Post-surf hunger is sated each afternoon in the King Island Bakehouse, in the main settlement of Currie. Baker Wayne Hamer's flaky gourmet pies have won nationwide competitions and the crayfish ones don't stay on the shelves long. My favourite varieties are the King Island beefsteak, camembert, spinach and bacon, and seafood (filled with scallops, gummy shark, prawns and mornay, these are perfect for restoring energy to paddled-out arms).
Good surfing and good eating are profoundly linked on King Island. Most of the island's 25 surfers are involved in the food industry, either as fishermen, farmers or kelpers - freelance beachcombers who collect the masses of bull kelp that wash up on the west coast, later to be exported to Europe for use as a food thickener. Then of course there is the dairy, which has a long history of temporarily employing visiting surfers.
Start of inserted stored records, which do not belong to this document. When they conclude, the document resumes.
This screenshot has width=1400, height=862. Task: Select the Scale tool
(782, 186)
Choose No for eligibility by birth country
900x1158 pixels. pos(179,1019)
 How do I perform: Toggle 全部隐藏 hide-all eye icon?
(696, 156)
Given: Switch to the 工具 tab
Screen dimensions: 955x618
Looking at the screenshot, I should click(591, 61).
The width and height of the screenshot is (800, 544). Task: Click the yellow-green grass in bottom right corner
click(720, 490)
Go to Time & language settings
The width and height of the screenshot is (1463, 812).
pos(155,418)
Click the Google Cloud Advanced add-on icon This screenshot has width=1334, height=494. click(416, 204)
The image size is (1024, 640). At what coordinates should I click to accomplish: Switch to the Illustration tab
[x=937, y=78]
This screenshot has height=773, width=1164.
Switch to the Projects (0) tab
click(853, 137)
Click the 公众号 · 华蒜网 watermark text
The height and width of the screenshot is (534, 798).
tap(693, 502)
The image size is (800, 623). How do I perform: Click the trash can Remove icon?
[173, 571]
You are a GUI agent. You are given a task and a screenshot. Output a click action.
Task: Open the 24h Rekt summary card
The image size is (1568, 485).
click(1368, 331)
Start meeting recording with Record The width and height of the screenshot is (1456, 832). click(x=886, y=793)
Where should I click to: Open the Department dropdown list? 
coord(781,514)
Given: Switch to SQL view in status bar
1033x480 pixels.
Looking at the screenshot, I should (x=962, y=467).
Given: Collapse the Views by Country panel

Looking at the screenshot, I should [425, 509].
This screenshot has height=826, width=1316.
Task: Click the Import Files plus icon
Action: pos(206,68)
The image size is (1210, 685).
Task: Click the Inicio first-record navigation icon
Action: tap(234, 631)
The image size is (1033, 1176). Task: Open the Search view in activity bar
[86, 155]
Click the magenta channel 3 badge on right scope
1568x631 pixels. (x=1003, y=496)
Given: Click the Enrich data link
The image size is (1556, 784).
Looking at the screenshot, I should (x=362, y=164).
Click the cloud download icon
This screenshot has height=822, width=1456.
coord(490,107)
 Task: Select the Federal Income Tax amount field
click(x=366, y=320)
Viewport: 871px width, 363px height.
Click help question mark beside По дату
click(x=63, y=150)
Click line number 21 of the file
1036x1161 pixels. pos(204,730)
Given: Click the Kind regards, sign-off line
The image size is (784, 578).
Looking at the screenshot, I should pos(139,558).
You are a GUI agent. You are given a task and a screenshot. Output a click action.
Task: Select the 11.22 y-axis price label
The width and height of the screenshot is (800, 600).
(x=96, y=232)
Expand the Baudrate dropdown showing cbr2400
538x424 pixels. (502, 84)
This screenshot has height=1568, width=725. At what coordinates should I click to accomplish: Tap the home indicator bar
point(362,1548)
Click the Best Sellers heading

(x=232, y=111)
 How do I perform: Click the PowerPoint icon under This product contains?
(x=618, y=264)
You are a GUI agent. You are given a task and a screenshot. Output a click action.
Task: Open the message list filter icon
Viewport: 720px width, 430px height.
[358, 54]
Local surfer Guy Barnes thinks this combination is what makes the island's surfing scene unique.
As we check the waves from his living room, Barnes tells me how as a kid when he wasn't surfing he was diving for abalone, catching lobsters and muttonbirds or shooting pheasants and turkeys (both were introduced for hunting; even the ferals are gourmet here). "We have good waves and good food in abundance - what more could you want?" Barnes asks.
The writer was a guest of Tourism Tasmania.
TRIP NOTES
Regional Express connects Melbourne with King Island daily from $300 return. Phone 131 713, see rex.com.au.
GETTING AROUND
With no public transport, a hire car is essential. P&A Car Rentals has an office at the airport. Phone (03) 6462 1603, see www.kingisland.org.au.
WHERE TO STAY
In Currie, Boomerang By the Sea offers self-contained cottages from $150 a night. Phone (03) 6462 1288, see boomerangbythesea.com.au.
In Grassy, Portside Links has luxurious double rooms from $200. Phone (03) 6461 1134, see portsidelinks.com.au.
WHERE TO EAT
King Island Dairy, Loorana, phone (03) 6462 1348, see www.kidairy.com.au; fromagerie open Sun-Fri, noon-4.30pm.
Kings Cuisine, Grassy, phone (03) 6461 1003, see kingscuisine.com.au; open Wed-Mon for dinner, mains from $26.
King Island Bakehouse, Currie, phone (03) 6462 1337.
SURFING THERE
Most surf spots are accessed via private land; no permission is required but make sure you close all gates. King Island is temperate but not that temperate — full-length wetsuits are a must all-year-round, with booties and a hood musts in winter.